“I am not sleeping,” murmured Jeanne. “I know very well you are there.”
On hearing her speak they were overjoyed. Their hands parted; beyond this they had no desires. The improvement in the child’s condition was to them satisfaction and peace.
“Are you feeling better, my darling?” asked Helene, when she saw her stirring.
Jeanne made no immediate reply, and when she spoke it was dreamingly.
“Oh, yes! I don’t feel anything now. But I can hear you, and that pleases me.”
After the lapse of a moment, she opened her eyes with an effort and looked at them. Then an angelic smile crossed her face, and her eyelids dropped once more.
On the morrow, when the Abbe and Monsieur Rambaud made their appearance, Helene gave way to a shrug of impatience. They were now a disturbing element in her happy nest. As they went on questioning her, shaking with fear lest they might receive bad tidings, she had the cruelty to reply that Jeanne was no better. She spoke without consideration, driven to this strait by the selfish desire of treasuring for herself and Henri the bliss of having rescued Jeanne from death, and of alone knowing this to be so. What was their reason for seeking a share in her happiness? It belonged to Henri and herself, and had it been known to another would have seemed to her impaired in value. To her imagination it would have been as though a stranger were participating in her love.

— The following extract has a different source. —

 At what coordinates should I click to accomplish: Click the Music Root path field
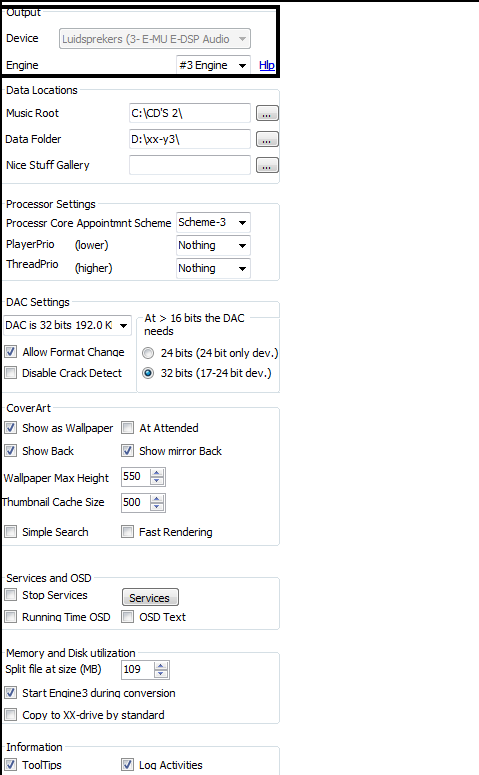tap(190, 113)
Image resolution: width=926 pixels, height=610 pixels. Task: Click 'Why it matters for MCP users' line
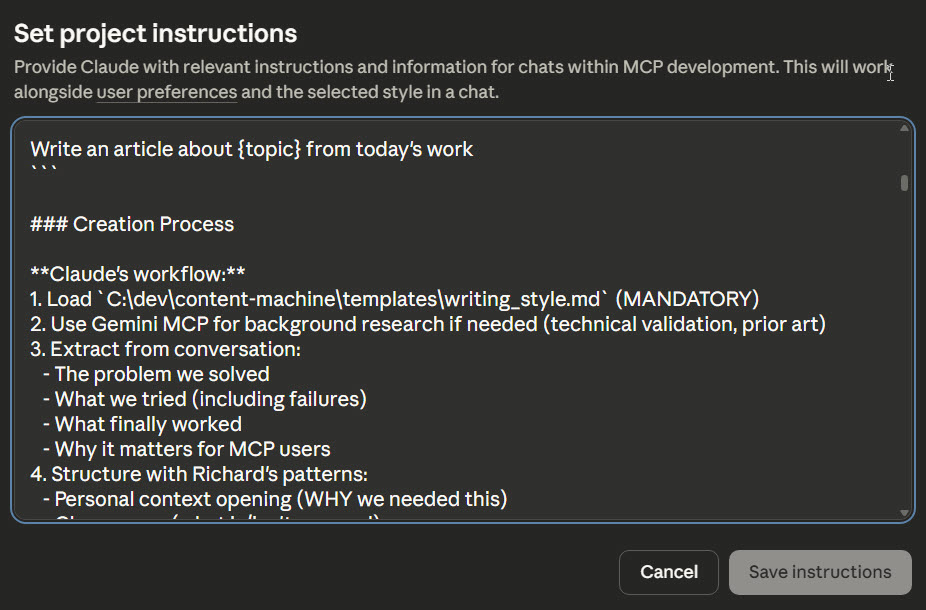[x=192, y=449]
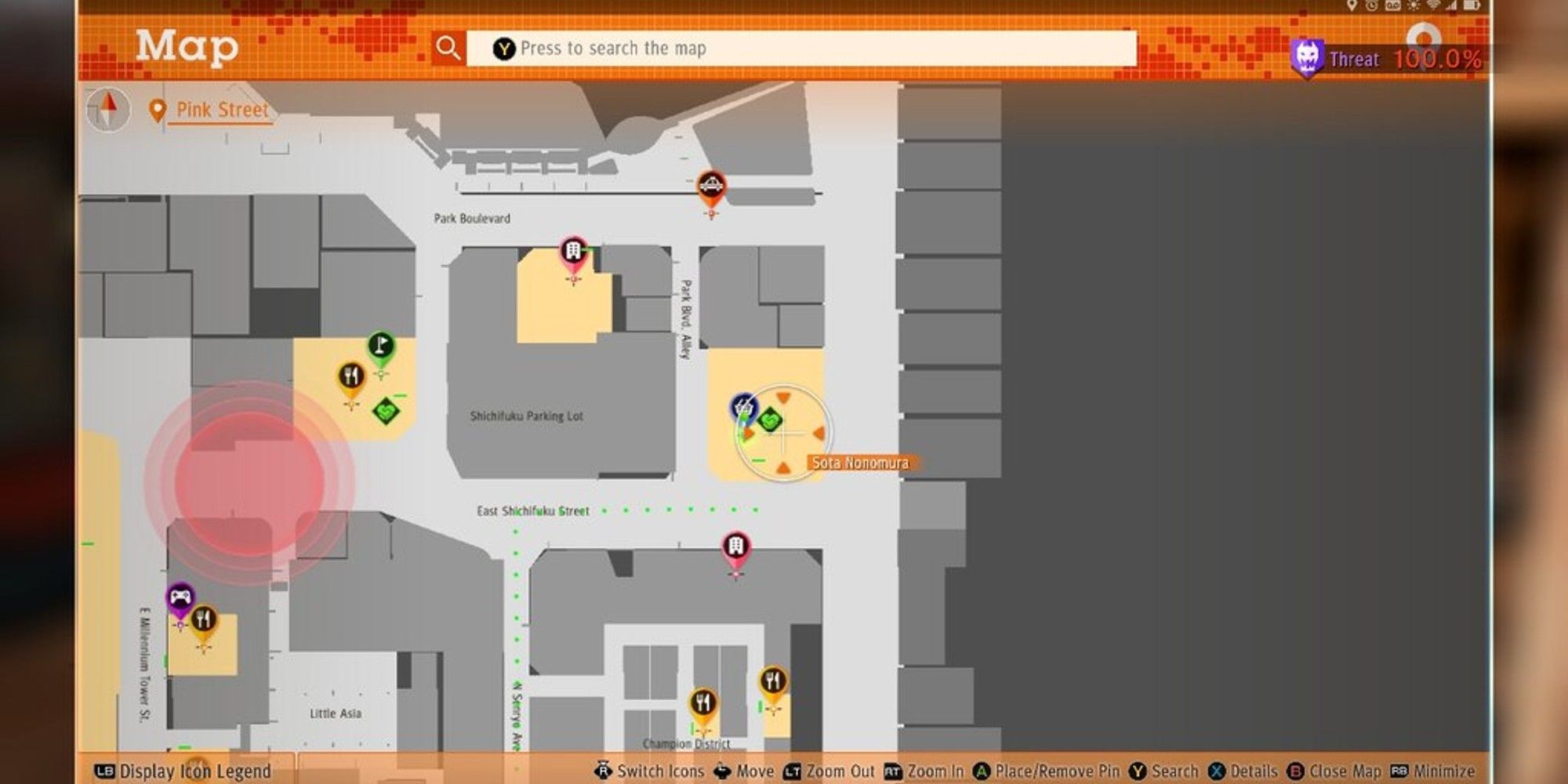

The priest, however, approached the bed.
“Jeanne, ’tis we, your old friends. Don’t you know us?”
She nodded gravely to them in recognition, but she was unwilling to speak to them; she was in a thoughtful mood, and she cast a look full of meaning on her mother. The two poor men went away more heartbroken than on any previous evening.
Three days later Henri allowed his patient her first boiled egg. It was a matter of the highest importance. Jeanne’s mind was made up to eat it with none present but her mother and the doctor, and the door must be closed. As it happened, Monsieur Rambaud was present at the moment; and when Helene began to spread a napkin, by way of tablecloth, on the bed, the child whispered in her ear: “Wait a moment—when he has gone.”
And as soon as he had left them she burst out: “Now, quick! quick! It’s far nicer when there’s nobody but ourselves.”